Thank you and Good day.
Eyal

HuguesTHOMAS · 2021-02-01T17:43:51Z

You can reduce the batch size a little but I would not recommend using a value smaller than 4 or 5.
The other parameter that you can reduce is the input radius or in the same manner, you can increase the first subsampling dl. The number of points in each input sphere is directly controlled by the ratio between input radius and subsampling dl.

eyalol · 2021-02-01T18:26:18Z

You can reduce the batch size a little but I would not recommend using a value smaller than 4 or 5.
The other parameter that you can reduce is the input radius or in the same manner, you can increase the first subsampling dl. The number of points in each input sphere is directly controlled by the ratio between input radius and subsampling dl.

I don't think it's a good idea, I should probably modify the data loader to load the point cloud in tiles. any advice regarding this topic would be wonderful.

Thanks for everything Hugues.

HuguesTHOMAS · 2021-02-01T18:35:51Z

Why wouldn't it be a good idea? I don't see how tiles would solve your issues. Are you using my data loader which picks random spheres in the point clouds? If yes, I can definitely tell you that reducing the sphere radius is a good idea. I often found it improved the performances

eyalol · 2021-02-01T18:51:22Z

As of today, I've tried training the entire DALES dataset on my 16GB GPU, which went into CUDA memory error in the backward call. afterward tried training just one of the samples, and still got the CUDA memory error, so I assume tuning hyperparameters wouldn't really make a difference with loading the entire set (Correct me if I'm wrong).
Thus I can tell that I have severe RAM issue, so splitting to tiles would probably solve this issue, just like patches in images, I
I plan on loading them one by one to the GPU and run the network each time, instead of loading the whole dataset into memory. If I'm not wrong I think you even mentioned this idea in one of the issues regarding the DALES dataset.
Would like to hear what you think.

• SUPPLIED DATA
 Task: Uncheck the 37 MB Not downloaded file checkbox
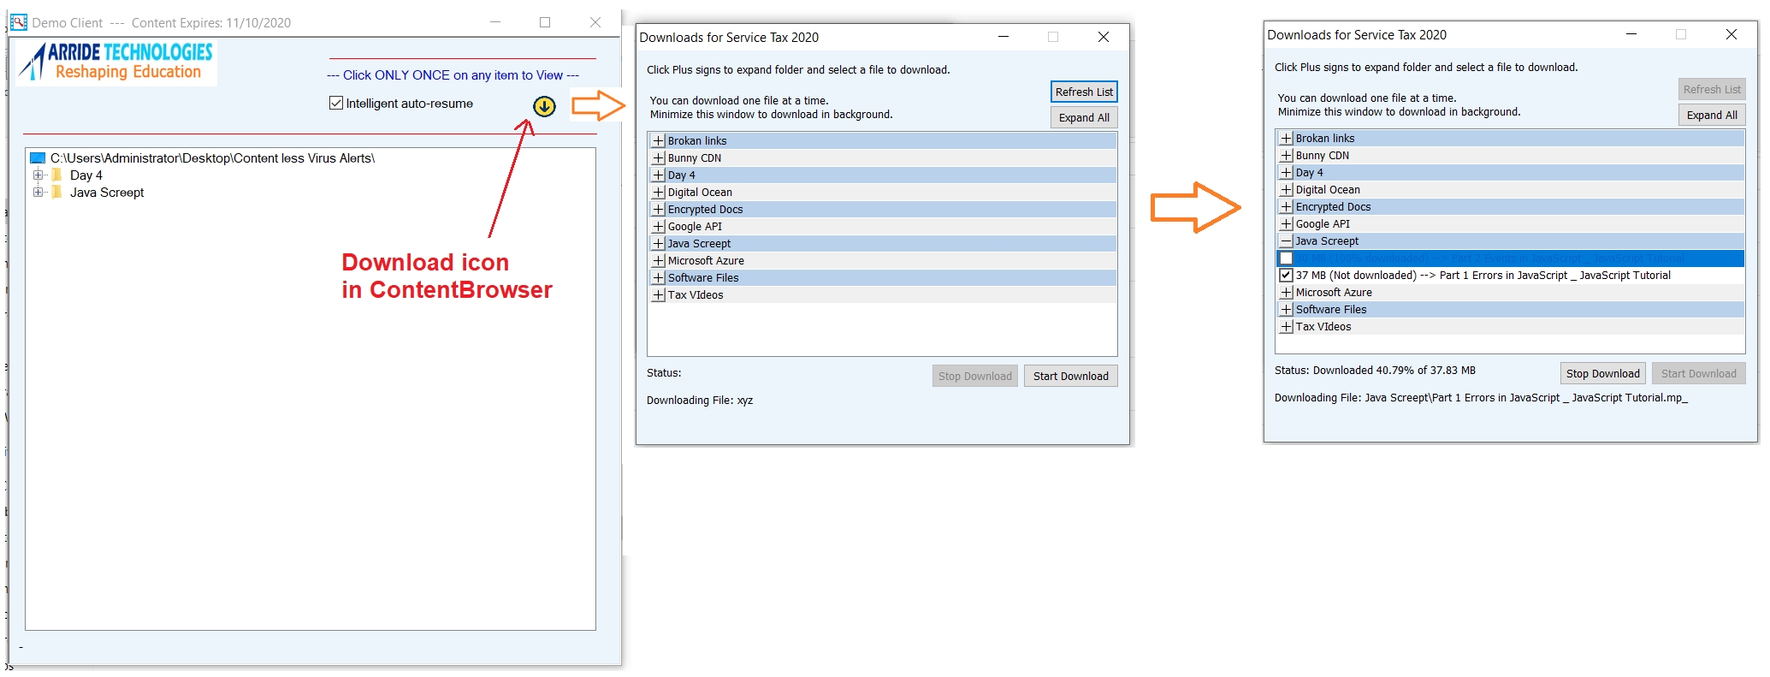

• GIVEN PROBLEM 1
List every timestamp that appears in the forum thread about training on point clouds.
• GIVEN PROBLEM 2
In the forum thread about training on point clouds, swap "tiles" for "blocks" and write out the passage starting with "I don't think" and going on through "would be wonderful.".
• GIVEN PROBLEM 3
Write the next reply in the forum thread about GPU memory errors when training on point clouds, picking up after its last line.

• TASK RESPONSE 1
2021-02-01T17:43:51Z
2021-02-01T18:26:18Z
2021-02-01T18:35:51Z
2021-02-01T18:51:22Z

• TASK RESPONSE 2
I don't think it's a good idea, I should probably modify the data loader to load the point cloud in blocks. any advice regarding this topic would be wonderful.

• TASK RESPONSE 3
eyalol · 2021-02-03T16:01:24Z

Hello again! @HuguesTHOMAS I've tried running the network on just one ply file of dales, containing about 1 million points, with:
batch_num = 4
in_radius = 20
num_kernel_points = 15
conv_radius = 2.5
deform_radius = 6

And still got the CUDA error on my 16GB GPU.
Does it makes sense to you? or do you think something's wrong with my GPU?

Really appreciate the help,
Thanks,
Eyal

HuguesTHOMAS · 2021-02-03T19:58:50Z

What is the value of first_subsampling_dl?

eyalol · 2021-02-03T20:27:55Z

@HuguesTHOMAS it's 0.250

Best Regards,
Eyal

HuguesTHOMAS · 2021-02-03T22:25:31Z

ok. This is a fare value, can you try to reduce in_radius to 10.0 and see if there is still a CUDA OOM error?

Can you also print the error message that you get?

eyalol · 2021-02-12T19:32:40Z

@HuguesTHOMAS Sorry for the late response, I ran it now with in_radius = 10.0 as you said, and it works.
Now I should probably need to check how I'm gonna split it to tiles for the training process. Do you agree?
After all I don't want the hardware to dictate which hyper-parameters i can use.

HuguesTHOMAS · 2021-02-12T20:24:20Z

Hardware always dictates which hyperparameter you are using when you do Deep Learning. You can see in_radius as the zoom of an image if you were doing 2D CNNs and first_subsampling_dl would be the resolution of the image. Obviously, you have to adapt these values to your hardware. Or reduce the memory consumption by using a smaller network.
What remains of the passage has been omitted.